The Crossroads I’m going to write about today is a real junction situated on the road from Ziguinchor, the capital of Lower Casamance in Senegal to Cape Skirring on the Atlantic coast. Located at this junction are two villages, Brin (Jire in its local language) and Djibonker (alias Jibëeher). Only a couple of hundred meters apart from each other, each of these villages is nominally associated with a different language. At the Crossroads, the road divides and swerves north towards a peninsula, the realm of the kingdom of Mov Ëvi and home base to yet a different language, Banjal or Eegimaa, that in turn is further locally differentiated.

The villages are associated with particular languages because these are the languages of their founders, but people have been mobile and mixing with each other since the beginning of time. What is the impact of prolonged multilingualism, in languages that are also closely (Banjal and Kujireray) or remotely (those two and Gubëeher) genealogically related? The general design principles and divisions of labour for different counting systems appear to be identical: in all three languages, numbers up to twenty are based on the human body, with the basic units ‘five’ and ‘ten’ related to hands, ‘fifteen’ expressed through an added foot, and ‘twenty’ designated with a word that means ‘king’ – standing in for a person and all the digits of their hand and feet. From twenty to hundred, everything is organised around hand, feet and multiples of kings. Hundreds are counted decimally (with multiples of ten). Phone numbers are counted in French, and money, as we have seen in an earlier post, has its own counting system based on five as the basic unit, with larger sums are given in French.
Too complicated already? Then consider the more fine-grained nuances of the system: in Gubëeher, the word for ‘five’ is cilax ‘hand’. 200 meters down the road, in Brin, ‘five’ is not expressed with the word for hand, but with the word for ‘fist’, futox, which is also the form used in Banjal. But 10 is based on the word for ‘hands’ in all three languages – halax in Gubëeher, kuñen in Kujireray, and guñen in Banjal.
All three ‘Crossroads’ languages share the source language for ‘hundred’: teemeer (Gubëeher) or eteemir (Kujireary and Banjal), borrowed from Wolof. 1,000 is expressed with a word originating in Mandinka, another lingua franca of the wider area: it is wuli in Gubëeher, and euli/éuli in Kujireray and Banjal.

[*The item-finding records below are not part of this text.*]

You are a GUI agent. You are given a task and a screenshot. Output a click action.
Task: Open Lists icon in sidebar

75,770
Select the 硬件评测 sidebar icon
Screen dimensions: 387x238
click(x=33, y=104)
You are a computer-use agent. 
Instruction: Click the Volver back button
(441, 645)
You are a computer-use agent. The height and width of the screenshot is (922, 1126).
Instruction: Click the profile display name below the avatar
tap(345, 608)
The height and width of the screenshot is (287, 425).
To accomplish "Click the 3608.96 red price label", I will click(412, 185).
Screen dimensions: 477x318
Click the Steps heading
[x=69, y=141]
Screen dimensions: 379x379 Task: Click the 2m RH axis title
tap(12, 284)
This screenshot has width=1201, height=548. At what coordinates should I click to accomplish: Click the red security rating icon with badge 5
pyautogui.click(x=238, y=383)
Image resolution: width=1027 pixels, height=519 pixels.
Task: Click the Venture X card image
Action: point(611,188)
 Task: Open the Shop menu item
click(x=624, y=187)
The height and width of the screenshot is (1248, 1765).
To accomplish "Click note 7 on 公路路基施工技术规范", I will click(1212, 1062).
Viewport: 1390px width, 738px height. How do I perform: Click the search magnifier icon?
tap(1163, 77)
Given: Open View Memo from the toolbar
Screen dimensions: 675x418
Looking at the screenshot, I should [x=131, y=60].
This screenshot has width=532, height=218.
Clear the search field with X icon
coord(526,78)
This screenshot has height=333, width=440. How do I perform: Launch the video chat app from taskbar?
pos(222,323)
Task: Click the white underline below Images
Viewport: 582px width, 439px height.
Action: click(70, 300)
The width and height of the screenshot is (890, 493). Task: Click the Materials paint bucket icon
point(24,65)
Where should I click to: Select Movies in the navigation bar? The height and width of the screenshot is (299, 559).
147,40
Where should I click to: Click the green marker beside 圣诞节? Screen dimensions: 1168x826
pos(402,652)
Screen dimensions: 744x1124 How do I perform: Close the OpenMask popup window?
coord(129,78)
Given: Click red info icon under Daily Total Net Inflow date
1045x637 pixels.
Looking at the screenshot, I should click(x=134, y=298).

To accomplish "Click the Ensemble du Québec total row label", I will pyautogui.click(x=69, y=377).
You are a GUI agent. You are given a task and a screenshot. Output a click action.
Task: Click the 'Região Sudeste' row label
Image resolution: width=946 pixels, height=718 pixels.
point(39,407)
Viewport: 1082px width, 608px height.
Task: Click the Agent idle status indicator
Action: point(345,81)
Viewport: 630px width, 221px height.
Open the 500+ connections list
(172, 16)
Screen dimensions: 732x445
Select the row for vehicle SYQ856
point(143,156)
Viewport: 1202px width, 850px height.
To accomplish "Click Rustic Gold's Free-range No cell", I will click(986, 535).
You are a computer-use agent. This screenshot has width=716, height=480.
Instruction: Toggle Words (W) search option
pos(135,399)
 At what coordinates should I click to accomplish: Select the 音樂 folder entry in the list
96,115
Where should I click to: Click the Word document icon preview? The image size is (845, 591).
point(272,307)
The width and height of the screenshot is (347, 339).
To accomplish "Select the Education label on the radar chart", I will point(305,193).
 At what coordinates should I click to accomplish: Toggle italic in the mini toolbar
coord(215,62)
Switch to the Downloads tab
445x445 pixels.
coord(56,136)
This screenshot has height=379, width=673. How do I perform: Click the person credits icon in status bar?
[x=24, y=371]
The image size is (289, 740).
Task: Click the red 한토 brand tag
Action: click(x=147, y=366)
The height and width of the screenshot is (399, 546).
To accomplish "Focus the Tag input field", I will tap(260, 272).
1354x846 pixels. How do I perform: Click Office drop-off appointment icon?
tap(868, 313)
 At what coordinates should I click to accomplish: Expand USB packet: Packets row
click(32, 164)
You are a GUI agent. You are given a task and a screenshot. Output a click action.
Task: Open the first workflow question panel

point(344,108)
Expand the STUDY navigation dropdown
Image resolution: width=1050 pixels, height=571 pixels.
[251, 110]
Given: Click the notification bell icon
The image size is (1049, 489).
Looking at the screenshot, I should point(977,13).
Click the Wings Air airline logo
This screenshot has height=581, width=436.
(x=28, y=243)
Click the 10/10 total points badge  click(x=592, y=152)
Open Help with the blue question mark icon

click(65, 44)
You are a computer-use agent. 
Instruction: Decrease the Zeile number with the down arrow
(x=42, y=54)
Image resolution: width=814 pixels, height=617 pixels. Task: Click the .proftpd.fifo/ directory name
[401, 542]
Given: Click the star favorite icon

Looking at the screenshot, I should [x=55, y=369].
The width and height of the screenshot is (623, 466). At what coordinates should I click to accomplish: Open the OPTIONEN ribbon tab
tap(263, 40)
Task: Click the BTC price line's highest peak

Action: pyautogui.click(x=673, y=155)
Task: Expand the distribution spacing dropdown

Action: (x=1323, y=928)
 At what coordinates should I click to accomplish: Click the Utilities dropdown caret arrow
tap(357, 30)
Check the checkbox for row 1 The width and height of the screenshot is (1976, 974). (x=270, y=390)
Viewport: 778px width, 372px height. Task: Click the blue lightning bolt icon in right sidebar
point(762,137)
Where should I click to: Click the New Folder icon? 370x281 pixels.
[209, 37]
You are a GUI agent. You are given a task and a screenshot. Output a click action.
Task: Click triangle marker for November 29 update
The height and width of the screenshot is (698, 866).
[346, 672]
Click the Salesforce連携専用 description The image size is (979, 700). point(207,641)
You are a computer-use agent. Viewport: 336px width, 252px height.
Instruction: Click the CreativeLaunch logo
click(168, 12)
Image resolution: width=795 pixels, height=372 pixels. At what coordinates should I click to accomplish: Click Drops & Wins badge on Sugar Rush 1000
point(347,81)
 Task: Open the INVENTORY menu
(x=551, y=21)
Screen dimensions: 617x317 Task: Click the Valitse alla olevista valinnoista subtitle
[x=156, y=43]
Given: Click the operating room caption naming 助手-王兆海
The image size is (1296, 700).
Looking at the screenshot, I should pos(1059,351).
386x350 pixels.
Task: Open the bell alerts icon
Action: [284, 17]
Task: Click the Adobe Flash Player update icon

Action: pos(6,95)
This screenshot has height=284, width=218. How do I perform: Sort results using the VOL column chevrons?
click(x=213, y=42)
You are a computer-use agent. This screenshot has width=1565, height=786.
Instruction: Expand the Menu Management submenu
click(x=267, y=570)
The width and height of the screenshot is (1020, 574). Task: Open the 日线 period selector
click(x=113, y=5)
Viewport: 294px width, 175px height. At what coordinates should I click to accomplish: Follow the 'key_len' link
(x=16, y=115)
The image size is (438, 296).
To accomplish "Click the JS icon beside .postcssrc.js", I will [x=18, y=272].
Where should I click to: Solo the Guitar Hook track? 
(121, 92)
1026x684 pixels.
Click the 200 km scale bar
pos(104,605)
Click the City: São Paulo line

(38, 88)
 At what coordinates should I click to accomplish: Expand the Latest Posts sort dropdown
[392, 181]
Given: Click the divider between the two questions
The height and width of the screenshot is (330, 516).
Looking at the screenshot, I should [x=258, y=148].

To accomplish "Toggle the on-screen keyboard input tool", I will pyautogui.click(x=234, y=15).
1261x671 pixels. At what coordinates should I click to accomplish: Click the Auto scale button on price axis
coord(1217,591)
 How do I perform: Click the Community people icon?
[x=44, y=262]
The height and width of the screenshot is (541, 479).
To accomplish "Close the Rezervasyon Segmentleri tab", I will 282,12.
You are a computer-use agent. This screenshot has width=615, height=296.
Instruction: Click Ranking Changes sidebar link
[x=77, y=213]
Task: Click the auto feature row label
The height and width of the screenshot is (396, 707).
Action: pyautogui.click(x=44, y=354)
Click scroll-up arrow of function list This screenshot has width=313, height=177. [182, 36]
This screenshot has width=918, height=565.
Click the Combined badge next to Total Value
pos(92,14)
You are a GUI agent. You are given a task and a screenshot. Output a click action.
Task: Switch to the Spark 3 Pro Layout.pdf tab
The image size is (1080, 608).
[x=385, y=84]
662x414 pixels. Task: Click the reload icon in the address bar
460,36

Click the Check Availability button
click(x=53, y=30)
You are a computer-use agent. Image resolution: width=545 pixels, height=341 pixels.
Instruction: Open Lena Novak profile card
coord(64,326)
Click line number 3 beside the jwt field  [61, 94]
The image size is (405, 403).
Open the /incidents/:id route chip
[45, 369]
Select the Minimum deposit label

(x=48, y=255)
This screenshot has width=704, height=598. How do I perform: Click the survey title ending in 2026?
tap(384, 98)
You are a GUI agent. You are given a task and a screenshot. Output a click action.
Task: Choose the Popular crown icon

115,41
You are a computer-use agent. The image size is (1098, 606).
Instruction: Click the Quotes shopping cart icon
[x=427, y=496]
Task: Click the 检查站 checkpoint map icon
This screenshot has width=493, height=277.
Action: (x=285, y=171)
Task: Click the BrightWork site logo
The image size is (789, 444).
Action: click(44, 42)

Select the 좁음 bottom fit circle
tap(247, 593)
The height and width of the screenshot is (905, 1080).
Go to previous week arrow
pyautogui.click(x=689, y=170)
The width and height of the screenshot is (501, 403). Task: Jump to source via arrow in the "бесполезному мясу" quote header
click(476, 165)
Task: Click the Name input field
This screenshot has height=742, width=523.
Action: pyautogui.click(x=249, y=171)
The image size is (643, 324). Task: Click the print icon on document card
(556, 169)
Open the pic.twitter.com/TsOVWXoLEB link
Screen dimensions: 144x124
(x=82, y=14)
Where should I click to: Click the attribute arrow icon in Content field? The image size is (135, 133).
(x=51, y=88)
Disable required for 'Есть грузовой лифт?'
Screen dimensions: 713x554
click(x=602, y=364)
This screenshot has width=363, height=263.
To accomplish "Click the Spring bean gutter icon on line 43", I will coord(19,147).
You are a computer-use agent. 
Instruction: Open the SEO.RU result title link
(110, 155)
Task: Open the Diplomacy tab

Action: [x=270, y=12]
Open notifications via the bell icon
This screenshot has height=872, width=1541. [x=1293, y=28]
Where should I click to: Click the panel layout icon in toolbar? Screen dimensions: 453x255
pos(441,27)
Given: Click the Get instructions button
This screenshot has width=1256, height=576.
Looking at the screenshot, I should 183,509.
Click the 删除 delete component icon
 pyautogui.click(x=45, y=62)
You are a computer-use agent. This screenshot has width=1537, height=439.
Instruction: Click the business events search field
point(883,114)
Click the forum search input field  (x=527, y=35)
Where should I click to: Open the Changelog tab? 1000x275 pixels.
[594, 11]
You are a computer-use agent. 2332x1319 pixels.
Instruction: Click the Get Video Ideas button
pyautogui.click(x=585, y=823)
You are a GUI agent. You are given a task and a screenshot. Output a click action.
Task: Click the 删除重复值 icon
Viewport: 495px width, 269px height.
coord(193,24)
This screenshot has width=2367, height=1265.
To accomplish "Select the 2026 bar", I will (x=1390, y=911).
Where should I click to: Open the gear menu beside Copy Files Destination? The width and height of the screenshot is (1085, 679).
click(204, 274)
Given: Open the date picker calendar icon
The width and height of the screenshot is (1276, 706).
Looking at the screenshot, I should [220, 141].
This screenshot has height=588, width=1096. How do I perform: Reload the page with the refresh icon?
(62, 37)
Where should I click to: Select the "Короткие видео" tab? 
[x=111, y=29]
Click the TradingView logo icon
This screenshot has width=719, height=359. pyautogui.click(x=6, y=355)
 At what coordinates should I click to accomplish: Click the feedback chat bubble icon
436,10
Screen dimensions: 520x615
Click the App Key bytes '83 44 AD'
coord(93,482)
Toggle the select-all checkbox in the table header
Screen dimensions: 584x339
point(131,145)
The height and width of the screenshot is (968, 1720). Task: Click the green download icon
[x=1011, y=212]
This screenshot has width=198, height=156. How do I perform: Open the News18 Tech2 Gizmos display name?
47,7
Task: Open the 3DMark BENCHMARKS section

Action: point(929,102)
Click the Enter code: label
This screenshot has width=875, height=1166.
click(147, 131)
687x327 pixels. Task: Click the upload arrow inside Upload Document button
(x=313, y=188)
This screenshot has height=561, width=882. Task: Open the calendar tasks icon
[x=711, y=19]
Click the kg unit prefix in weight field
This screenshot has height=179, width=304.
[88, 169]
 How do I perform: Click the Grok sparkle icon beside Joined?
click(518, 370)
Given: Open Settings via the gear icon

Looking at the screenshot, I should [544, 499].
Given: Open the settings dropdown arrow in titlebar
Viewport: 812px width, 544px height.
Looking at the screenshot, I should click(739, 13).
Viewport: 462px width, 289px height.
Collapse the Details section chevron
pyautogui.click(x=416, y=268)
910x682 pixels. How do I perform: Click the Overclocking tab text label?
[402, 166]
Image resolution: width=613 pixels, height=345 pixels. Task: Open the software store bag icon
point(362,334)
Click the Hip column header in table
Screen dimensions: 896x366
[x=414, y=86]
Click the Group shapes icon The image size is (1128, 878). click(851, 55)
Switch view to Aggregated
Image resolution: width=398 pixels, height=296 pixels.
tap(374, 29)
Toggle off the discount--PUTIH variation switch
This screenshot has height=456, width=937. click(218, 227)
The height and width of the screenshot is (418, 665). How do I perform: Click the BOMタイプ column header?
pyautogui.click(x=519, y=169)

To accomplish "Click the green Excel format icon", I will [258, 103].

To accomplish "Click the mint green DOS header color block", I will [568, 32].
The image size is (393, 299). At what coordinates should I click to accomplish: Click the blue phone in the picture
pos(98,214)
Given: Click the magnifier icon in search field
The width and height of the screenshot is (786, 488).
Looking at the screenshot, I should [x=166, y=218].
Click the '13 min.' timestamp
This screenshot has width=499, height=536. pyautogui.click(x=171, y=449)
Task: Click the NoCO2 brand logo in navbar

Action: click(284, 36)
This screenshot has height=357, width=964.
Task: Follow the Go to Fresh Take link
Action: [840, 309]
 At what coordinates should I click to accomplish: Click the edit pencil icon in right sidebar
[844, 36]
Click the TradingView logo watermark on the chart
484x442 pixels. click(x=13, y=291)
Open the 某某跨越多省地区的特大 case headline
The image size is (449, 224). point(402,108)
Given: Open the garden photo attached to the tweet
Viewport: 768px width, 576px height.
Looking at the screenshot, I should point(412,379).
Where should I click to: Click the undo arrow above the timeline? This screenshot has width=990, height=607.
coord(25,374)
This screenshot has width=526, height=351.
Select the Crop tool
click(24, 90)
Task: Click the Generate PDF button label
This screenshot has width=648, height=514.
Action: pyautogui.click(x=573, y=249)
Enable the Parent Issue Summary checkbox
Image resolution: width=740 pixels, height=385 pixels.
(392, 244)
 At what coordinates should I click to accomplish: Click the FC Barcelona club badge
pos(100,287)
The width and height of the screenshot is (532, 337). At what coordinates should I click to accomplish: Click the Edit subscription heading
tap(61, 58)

It’s not just languages that are located at a junction. Their speakers interact at the local level, but preserve tiny meaningful differences in language, despite high levels of multilingualism. Where they systematically converse with speakers of other languages, for instance in trade, this is reflected in the adoption of numerals form the languages used for these purposes – Wolof, Mandinka, French… After all, why limit yourself to one language, when you can tap into so many different concepts and notions, tailored to different needs?
The numeral systems of Gubëeher, Kujireray and Banjal are discussed in the following works:
Cobbinah, Alexander Yao (2013) Nominal classification and verbal nouns in Baïnounk Gubëeher. PhD thesis. SOAS, University of London
Sagna, Serge. 2008) Formal and semantic properties of the Gújjolaay Eegimaa (a.k.a Banjal) nominal classification system.
PhD thesis, SOAS, University of London, Department of Linguistics.
Watson, Rachel. 2015. Kujireray: morphosyntax, noun classification and verbal nouns. PhD thesis, SOAS, University of London, Department of Linguistics.